• Dataset records:
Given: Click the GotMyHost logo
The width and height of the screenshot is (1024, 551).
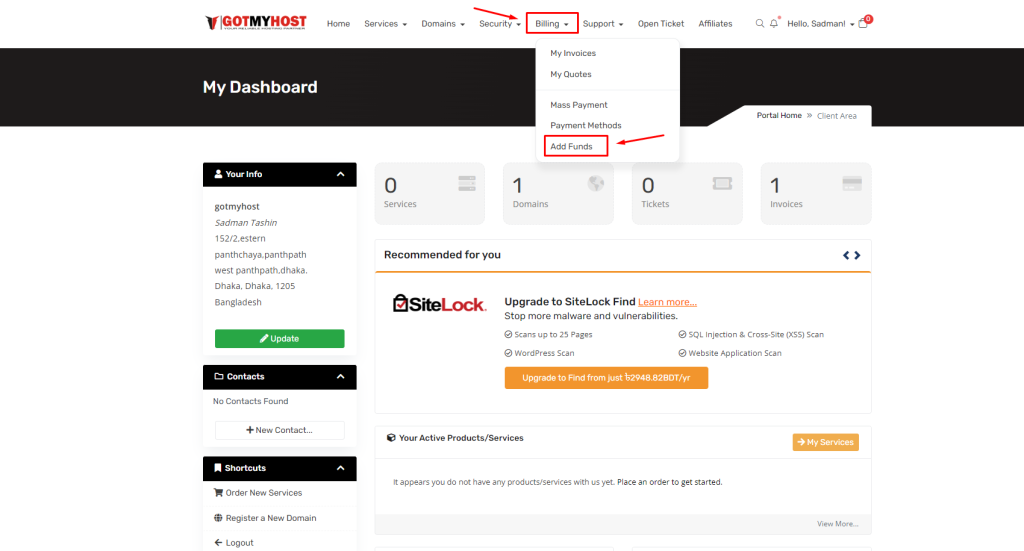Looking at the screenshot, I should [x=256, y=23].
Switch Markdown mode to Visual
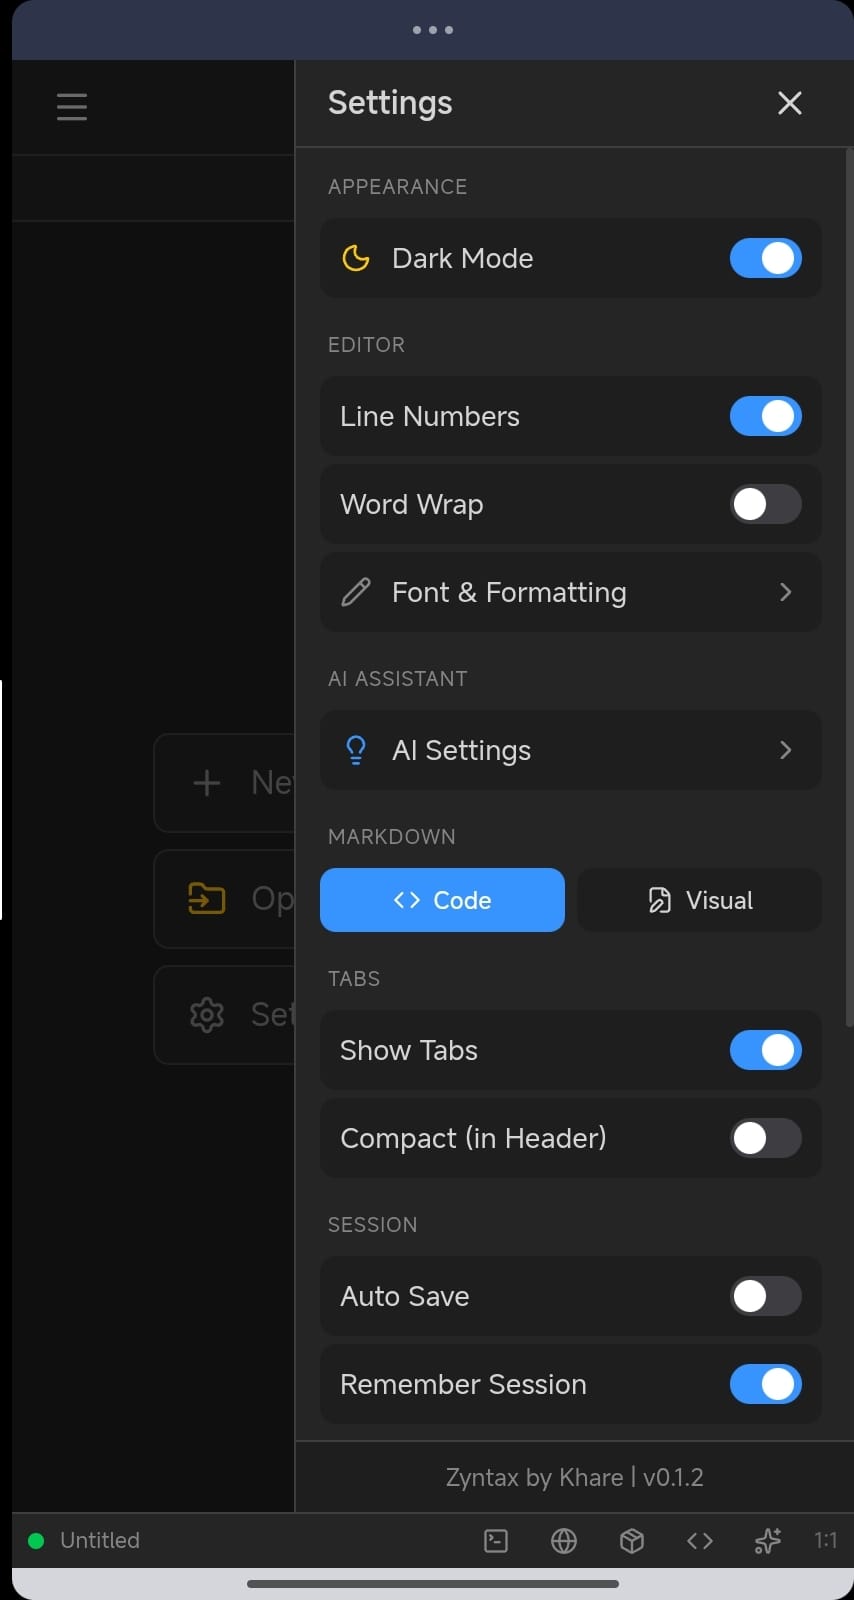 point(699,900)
--
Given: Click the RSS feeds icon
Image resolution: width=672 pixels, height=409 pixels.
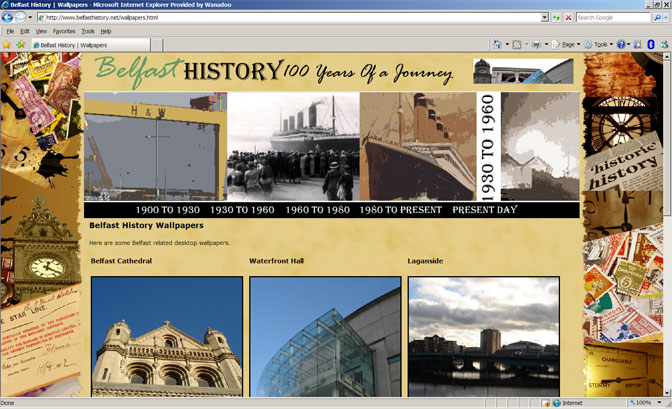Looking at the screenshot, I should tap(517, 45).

• Brief:
All lines above with "Click" in them should be returned.

• Result:
Given: Click the GotMyHost logo
Given: Click the RSS feeds icon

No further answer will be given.